Mondiali, Uefa contro Fifa su caso Balogun: “Rischio credibilità”
Roma, 6 lug. (askanews) – La Uefa attacca duramente la Fifa per la decisione di sospendere con la condizionale la squalifica di Folarin Balogun, espulso nei sedicesimi di finale del Mondiale contro la Bosnia e reso così disponibile per la successiva sfida degli ottavi contro il Belgio.
In una nota ufficiale, la federazione europea parla di “linea rossa oltrepassata” e mette in discussione la gestione disciplinare del torneo. “Il calcio, come ogni altro sport, si fonda sulle regole, che costituiscono la base di una competizione leale, onesta e trasparente. Talvolta le regole possono essere soggette a interpretazione. In questo caso, no”, si legge nel comunicato.

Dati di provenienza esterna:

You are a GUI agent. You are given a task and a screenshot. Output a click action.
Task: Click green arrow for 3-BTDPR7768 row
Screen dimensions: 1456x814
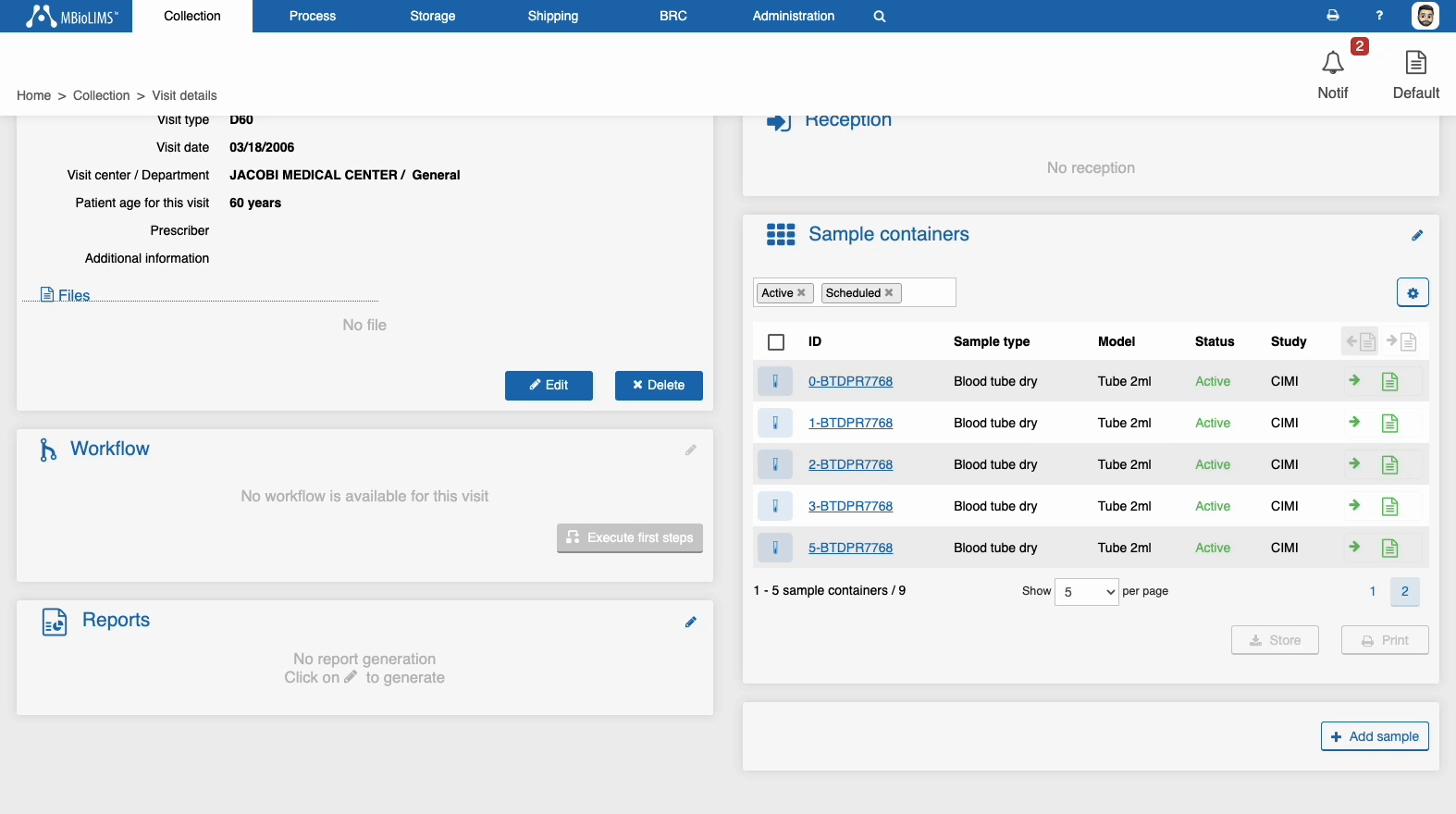[1354, 506]
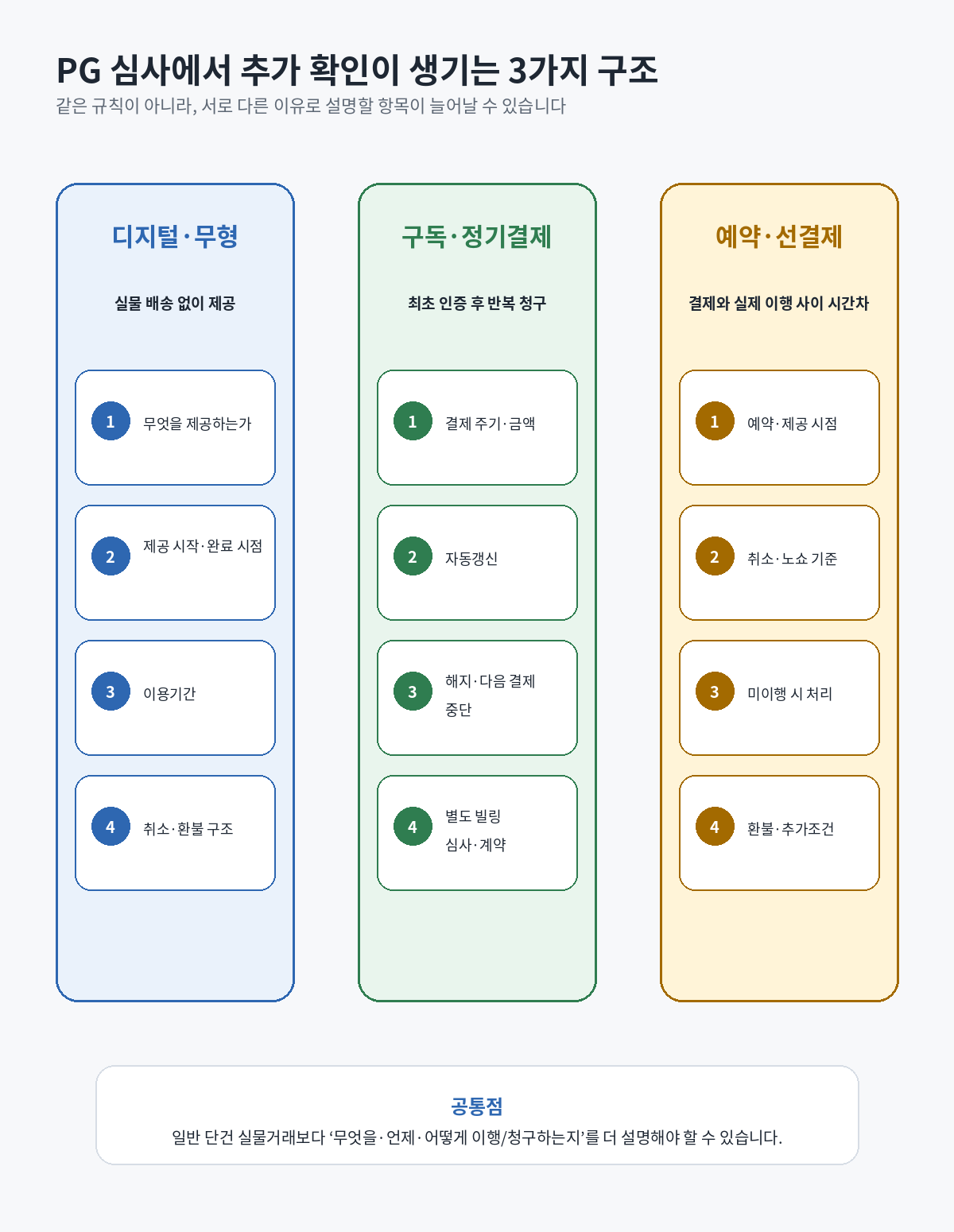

Secondo la Uefa, la squalifica automatica minima di una giornata dopo un’espulsione rappresenta un principio regolamentare vincolante e non una facoltà discrezionale. “Non richiede la decisione di alcun organo competente per entrare in vigore. È un principio sancito dai regolamenti, che non può essere oggetto di eccezioni, tanto meno nel corso di un torneo in cui diversi altri giocatori si sono trovati nella stessa situazione e hanno regolarmente scontato la loro squalifica”.
La federazione guidata da Aleksander Ceferin sottolinea inoltre il rischio di creare un precedente all’interno della stessa competizione. “Quando la certezza delle regole non è più garantita da chi è chiamato a custodirle, l’integrità del gioco viene messa a rischio e la credibilità della competizione risulta compromessa”.
Nel mirino anche le possibili conseguenze future: “Situazioni analoghe dovranno ora ricevere lo stesso trattamento, con un inevitabile danno per la competizione”. La nota si chiude con un giudizio estremamente severo nei confronti della decisione della Fifa e del presidente Gianni Infantino: “Esprimiamo il nostro sconcerto per una decisione senza precedenti, incomprensibile e ingiustificabile”.